Today is hard. There's just no way around it, today is one of the hard ones.
I'm lonely. You know? Sad. I am not loving my un-married-ness today. I think this is one of the aspects of divorce that you have to go through, whether you are poly or monogamous or what have you. I think it's part of mourning the primary relationship that is gone and realizing that you really are not primary to anyone anymore.

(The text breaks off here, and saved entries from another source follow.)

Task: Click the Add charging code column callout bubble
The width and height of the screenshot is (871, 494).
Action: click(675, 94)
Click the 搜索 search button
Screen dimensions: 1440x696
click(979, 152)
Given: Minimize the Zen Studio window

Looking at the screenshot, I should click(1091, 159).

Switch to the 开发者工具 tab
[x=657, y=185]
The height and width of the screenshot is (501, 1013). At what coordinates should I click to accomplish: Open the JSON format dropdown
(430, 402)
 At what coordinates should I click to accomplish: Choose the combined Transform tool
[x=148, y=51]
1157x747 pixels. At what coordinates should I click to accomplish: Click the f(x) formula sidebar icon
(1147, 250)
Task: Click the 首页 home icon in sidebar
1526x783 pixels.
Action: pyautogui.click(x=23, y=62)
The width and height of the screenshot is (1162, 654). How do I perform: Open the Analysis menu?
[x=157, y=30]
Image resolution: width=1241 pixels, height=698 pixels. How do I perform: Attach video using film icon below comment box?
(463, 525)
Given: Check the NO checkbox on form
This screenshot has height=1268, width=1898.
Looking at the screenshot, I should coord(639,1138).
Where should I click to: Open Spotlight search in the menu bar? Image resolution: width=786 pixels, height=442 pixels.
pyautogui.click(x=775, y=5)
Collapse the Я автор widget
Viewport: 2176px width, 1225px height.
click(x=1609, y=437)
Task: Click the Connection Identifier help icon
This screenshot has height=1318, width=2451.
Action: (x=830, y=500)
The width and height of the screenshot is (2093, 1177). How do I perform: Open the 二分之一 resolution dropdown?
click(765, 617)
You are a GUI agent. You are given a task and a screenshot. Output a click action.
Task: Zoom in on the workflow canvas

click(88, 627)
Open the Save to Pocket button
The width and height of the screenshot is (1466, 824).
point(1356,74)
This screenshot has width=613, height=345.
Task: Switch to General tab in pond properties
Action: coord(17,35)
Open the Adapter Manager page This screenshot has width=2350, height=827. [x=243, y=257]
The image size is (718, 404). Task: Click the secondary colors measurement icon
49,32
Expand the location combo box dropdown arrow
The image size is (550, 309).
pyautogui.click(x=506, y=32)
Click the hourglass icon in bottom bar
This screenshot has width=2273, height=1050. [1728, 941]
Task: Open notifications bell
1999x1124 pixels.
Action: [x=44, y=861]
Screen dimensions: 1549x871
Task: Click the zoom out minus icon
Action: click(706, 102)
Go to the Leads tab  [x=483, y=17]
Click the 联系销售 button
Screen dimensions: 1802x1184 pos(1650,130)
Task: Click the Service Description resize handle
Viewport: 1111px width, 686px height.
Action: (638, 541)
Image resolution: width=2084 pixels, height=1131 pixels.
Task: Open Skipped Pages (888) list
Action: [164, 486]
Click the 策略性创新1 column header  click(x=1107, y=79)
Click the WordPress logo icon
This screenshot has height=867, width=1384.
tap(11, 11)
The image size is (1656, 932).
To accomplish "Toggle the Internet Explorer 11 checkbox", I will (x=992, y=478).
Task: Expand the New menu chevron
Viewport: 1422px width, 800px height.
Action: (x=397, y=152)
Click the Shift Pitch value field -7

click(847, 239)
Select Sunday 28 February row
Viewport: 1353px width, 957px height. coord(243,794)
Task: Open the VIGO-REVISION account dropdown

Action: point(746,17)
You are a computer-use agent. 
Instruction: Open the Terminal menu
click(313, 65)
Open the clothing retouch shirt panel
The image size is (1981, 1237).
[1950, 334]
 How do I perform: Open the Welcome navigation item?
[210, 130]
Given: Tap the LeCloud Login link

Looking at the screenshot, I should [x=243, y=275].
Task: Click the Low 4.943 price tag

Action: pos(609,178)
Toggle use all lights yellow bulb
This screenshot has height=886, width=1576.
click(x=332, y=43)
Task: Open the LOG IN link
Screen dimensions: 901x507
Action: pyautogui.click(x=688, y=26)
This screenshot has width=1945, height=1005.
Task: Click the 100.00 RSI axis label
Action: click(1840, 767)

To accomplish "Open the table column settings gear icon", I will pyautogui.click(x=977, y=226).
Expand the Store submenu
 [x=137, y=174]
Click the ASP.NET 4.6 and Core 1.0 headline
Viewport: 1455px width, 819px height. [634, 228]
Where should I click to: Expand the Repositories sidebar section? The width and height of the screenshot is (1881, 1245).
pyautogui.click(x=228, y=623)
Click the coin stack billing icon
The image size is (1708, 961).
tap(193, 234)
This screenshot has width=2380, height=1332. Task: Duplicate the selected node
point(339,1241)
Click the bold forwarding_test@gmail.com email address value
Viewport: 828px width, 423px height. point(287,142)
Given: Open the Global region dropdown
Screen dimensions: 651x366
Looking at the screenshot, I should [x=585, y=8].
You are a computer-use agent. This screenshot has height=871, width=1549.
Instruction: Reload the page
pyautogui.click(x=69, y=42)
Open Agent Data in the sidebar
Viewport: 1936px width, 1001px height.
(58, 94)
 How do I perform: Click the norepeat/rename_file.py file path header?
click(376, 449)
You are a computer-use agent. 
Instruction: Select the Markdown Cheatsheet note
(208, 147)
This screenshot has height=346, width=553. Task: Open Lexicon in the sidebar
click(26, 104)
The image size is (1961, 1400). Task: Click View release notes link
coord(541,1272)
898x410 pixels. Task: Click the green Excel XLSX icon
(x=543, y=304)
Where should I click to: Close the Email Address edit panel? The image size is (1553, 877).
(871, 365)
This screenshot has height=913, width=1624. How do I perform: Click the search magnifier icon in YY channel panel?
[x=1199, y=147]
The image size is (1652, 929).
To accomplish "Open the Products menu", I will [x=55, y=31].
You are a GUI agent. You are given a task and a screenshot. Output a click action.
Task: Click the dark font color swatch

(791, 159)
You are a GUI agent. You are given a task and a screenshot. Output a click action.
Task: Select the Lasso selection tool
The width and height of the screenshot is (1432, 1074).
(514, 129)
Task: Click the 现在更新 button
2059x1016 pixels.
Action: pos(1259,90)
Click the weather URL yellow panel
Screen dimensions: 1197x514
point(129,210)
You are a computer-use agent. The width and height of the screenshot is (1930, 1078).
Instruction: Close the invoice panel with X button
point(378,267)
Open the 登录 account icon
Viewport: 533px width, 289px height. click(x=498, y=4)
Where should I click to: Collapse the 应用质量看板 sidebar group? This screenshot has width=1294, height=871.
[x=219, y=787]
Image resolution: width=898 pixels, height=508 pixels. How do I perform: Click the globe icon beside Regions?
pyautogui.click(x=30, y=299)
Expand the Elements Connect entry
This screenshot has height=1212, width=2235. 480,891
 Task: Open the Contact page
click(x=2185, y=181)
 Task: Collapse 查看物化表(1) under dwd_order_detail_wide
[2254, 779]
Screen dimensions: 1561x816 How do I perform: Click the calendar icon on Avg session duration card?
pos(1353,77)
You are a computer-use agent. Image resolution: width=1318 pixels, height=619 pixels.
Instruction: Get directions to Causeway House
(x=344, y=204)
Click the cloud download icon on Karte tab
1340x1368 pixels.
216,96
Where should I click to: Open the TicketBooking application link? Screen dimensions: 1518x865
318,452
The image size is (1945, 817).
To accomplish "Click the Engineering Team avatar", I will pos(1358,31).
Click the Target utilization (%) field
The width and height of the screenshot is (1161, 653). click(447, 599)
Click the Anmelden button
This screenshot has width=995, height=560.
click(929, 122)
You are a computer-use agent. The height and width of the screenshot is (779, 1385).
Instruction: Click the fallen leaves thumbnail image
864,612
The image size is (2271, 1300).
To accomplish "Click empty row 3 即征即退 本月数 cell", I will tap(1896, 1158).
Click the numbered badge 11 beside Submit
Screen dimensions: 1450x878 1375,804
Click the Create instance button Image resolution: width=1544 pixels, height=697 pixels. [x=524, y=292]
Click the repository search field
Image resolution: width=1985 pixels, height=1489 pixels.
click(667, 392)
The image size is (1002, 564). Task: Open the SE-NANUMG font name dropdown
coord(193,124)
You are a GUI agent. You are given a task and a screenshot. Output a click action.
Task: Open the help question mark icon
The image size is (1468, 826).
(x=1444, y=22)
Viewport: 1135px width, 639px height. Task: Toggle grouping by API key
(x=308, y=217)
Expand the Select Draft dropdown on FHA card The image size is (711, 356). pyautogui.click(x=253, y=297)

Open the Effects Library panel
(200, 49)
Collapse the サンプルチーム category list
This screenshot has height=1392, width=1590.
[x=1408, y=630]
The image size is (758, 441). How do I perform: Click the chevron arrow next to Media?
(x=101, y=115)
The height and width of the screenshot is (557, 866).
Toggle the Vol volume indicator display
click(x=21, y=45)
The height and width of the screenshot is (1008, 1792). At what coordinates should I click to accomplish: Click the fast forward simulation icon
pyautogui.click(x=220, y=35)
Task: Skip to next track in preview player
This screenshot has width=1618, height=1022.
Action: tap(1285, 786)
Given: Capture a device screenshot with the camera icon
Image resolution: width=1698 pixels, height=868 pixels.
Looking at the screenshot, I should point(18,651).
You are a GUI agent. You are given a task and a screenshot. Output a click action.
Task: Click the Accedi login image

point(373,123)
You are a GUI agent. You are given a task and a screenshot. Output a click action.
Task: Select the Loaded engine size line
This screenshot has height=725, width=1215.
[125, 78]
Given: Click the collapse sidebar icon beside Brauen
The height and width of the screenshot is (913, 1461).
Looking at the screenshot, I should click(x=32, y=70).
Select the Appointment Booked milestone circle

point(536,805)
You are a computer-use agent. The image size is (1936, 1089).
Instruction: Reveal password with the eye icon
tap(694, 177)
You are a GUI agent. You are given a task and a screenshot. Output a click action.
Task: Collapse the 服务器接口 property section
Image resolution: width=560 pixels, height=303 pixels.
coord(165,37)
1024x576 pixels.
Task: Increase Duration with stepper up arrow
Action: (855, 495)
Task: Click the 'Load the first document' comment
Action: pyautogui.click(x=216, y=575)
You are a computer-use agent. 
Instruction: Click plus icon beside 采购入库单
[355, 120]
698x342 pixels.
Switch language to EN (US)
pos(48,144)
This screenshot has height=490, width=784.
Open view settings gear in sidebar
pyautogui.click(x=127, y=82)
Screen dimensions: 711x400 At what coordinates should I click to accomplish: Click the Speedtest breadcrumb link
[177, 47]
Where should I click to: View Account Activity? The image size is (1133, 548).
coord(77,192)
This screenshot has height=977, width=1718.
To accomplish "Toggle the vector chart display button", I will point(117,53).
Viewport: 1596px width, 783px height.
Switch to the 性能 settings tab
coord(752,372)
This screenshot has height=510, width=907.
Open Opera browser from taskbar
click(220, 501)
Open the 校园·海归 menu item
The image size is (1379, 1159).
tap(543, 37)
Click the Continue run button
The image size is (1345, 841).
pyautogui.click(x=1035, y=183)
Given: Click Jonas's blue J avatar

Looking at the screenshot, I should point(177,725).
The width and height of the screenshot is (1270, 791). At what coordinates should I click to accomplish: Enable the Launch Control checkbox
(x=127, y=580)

I would like to have someone around to give me a hug.This isn't about sex (though I certainly wouldn't mind some quality time with my cute Ukranian boss and a big can of whipped cream, er, wait I digress) this is about just feeling a little cut off of basic human contact. Sad that my marriage didn't work out. Sad that nobody is coming home tonight. Sad that I will make dinner for my kids and then go to bed alone with the dog and sad that when I wake up, nobody will kiss me good morning. That nobody is happy to see me in that special way today or worried about whether or not I ate breakfast or took my meds (I forgot) or any of a million different things. That no one cares the way that someone who lives with you, breathes with you, knows you, cares.
I know that this will pass, sooner rather than later, and it is all part and parcel of the process. I'm okay with that. I chose this process and it was for the best. I am not saying that anyone is doing anything wrong or that I made a mistake. I just feel the loneliness rather acutely today, is all.